Five months after acquiring the remaining 3.3 per cent of Cognicase Inc., CGI Group Inc. received a two-year extension on a ten year IT outsourcing contract with the National Bank of Canada

originally inked with Cognicase.

The contract, which will now extend until June 2012, is valued at approximately $60 million per year.

“”The request was made by CGI. We said yes. It was a fairly easy decision,”” said Rejean Charest, the Montréal-based senior manager responsible for IT outsourcing at the National Bank of Canada.

A meeting with National Bank set the stage for CGI’s $313 million takeover of Cognicase earlier this year. The Bank was Cognicase’s largest shareholder, with a 15 per cent stake in the company.

CGI’s Montréal-based director of investor relations, Ronald White, said that the company asked for the extension because CGI’s average duration of a contract is ten years, and the agreement under Cognicase only took the relationship to June 2010.

“”We like having a contract over a ten-year period. It allows us in the first few years to implement solutions and our ways of doing business. It also gives us real time to build a long term partnership which is what we focus on here at CGI,”” White said.

CGI manages all applications and new project development for the National Bank of Canada.

According to Charest, one of the biggest benefits of continuing the relationship with CGI through the contract extension is that the bank has access to a larger pool of resources from around the world. CGI and its affiliated companies have an employee base of 20,000. Prior to the CGI takeover, Cognicase employed close to 4,000 people.

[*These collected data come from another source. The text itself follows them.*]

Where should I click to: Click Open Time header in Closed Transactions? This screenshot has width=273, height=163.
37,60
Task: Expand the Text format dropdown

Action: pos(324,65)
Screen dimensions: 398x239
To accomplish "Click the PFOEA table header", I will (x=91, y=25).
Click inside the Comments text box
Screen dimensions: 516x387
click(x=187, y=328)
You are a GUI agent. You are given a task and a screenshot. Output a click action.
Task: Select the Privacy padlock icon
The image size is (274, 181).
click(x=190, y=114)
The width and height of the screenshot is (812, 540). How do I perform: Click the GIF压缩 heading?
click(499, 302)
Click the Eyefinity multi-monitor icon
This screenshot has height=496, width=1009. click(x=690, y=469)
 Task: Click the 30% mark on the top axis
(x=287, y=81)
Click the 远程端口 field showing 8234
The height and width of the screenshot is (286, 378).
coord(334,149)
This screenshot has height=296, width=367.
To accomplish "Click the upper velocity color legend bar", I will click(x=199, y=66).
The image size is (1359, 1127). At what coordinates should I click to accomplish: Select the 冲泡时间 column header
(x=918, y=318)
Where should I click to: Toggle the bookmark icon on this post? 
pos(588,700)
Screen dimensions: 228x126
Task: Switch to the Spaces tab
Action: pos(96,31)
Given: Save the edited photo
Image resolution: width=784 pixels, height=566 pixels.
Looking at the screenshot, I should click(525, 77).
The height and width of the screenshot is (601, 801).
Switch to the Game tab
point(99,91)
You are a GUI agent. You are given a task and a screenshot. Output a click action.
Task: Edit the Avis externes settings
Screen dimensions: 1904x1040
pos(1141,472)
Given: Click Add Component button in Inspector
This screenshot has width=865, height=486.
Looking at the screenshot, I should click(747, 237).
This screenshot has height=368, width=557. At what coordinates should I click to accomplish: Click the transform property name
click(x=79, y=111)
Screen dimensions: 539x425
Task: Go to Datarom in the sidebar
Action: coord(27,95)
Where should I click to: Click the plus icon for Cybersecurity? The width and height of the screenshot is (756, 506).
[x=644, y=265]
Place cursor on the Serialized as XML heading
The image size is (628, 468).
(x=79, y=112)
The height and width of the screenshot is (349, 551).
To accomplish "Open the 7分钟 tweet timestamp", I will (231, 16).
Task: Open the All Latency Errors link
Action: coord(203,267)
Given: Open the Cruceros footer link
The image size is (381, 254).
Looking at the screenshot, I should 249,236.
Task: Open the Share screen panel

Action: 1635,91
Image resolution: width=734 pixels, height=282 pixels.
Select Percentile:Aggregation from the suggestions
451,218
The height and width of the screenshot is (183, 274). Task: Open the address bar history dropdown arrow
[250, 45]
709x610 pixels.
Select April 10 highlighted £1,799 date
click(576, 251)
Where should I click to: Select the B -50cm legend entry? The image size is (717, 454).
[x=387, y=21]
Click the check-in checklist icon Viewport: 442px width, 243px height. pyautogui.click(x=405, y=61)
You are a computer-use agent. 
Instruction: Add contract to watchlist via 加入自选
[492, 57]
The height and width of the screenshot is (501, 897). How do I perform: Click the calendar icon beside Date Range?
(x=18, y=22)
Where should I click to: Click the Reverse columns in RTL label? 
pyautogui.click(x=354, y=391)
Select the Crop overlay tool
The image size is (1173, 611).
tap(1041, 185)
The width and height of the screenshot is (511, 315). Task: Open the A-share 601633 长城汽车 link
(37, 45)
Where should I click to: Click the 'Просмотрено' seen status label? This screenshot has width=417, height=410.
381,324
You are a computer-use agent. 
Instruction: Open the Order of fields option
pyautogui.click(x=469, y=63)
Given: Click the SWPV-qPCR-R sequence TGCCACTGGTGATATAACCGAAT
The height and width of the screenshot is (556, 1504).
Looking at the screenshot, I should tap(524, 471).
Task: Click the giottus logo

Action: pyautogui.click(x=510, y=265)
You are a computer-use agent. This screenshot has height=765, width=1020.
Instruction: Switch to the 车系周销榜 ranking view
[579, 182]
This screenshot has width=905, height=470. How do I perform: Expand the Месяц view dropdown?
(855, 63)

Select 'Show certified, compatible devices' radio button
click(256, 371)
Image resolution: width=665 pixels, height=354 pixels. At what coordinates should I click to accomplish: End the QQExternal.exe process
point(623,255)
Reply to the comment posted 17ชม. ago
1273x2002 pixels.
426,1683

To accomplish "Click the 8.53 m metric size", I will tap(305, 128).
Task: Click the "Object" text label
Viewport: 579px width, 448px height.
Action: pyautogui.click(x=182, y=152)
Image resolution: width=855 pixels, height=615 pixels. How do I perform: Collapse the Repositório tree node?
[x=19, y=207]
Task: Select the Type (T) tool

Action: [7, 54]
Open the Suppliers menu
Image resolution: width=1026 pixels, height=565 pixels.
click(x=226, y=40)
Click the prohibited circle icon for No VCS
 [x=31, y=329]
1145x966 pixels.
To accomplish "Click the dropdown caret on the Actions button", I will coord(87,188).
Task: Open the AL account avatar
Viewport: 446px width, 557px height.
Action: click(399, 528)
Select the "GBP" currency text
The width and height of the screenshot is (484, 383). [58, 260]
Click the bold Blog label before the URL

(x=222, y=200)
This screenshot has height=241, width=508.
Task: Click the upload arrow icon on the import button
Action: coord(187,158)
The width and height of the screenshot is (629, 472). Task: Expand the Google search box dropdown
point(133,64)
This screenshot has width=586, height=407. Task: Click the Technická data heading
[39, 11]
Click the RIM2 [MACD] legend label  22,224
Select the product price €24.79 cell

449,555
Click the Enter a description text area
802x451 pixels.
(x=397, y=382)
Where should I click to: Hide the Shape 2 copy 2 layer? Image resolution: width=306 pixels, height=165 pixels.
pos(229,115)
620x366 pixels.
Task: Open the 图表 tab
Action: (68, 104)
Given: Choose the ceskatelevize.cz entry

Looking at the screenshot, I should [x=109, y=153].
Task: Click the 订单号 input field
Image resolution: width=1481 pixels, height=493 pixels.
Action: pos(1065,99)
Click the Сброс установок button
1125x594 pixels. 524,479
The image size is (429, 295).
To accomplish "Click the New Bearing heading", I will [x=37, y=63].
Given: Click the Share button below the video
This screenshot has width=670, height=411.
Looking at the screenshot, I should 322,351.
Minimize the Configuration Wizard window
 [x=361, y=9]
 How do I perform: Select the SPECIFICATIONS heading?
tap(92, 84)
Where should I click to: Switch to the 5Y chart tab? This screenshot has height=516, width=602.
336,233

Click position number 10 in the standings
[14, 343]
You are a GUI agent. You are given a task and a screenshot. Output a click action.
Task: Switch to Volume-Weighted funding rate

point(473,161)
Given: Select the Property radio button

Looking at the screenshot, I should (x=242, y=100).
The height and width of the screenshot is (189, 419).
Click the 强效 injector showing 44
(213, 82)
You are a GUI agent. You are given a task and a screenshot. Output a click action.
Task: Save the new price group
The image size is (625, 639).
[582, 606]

White sees CGI’s expertise in the financial services sector as the most important element that it brings to the table. In 2001 CGI inked a deal with Laurentian Bank, and last year it signed a contract with Okanagan IT Alliance, a network of seven British Columbia-based credit unions.

“”We’ve been present in the sector for many years and have developed business solutions that meet the needs of our clients in this industry,”” White said.

While the changeover from Cognicase to CGI could have been a headache from the perspective of the National Bank, Charest described the move as transparent.

“”Transition? There was no transition,”” he said.

When Cognicase originally signed the agreement, the company took over the bank’s IT professionals, which helped to ease the transition for CGI.

“”The National Bank had a strong reputation in the industry as being served by a very talented, professional IT team, so we came to this engagement with a solid base already there,”” White said.

Because CGI has a long history of both outsourcing and acquisitions, he explained that change management is one of the company’s strong suits.

“”Transition is always a key phase with a client, whether it’s a transition into outsourcing or through acquisition, but we’ve developed processes to smoothen these transitions, so it’s one of our key strengths. This had to be well handled and I think that it is working well for the client,”” White said.

While National Bank has gotten behind CGI, its wholly-owned brokerage services division, National Bank Financial, turned to IBM Global Services last year, signing a $200 million, nine-year agreement to outsource business process changes.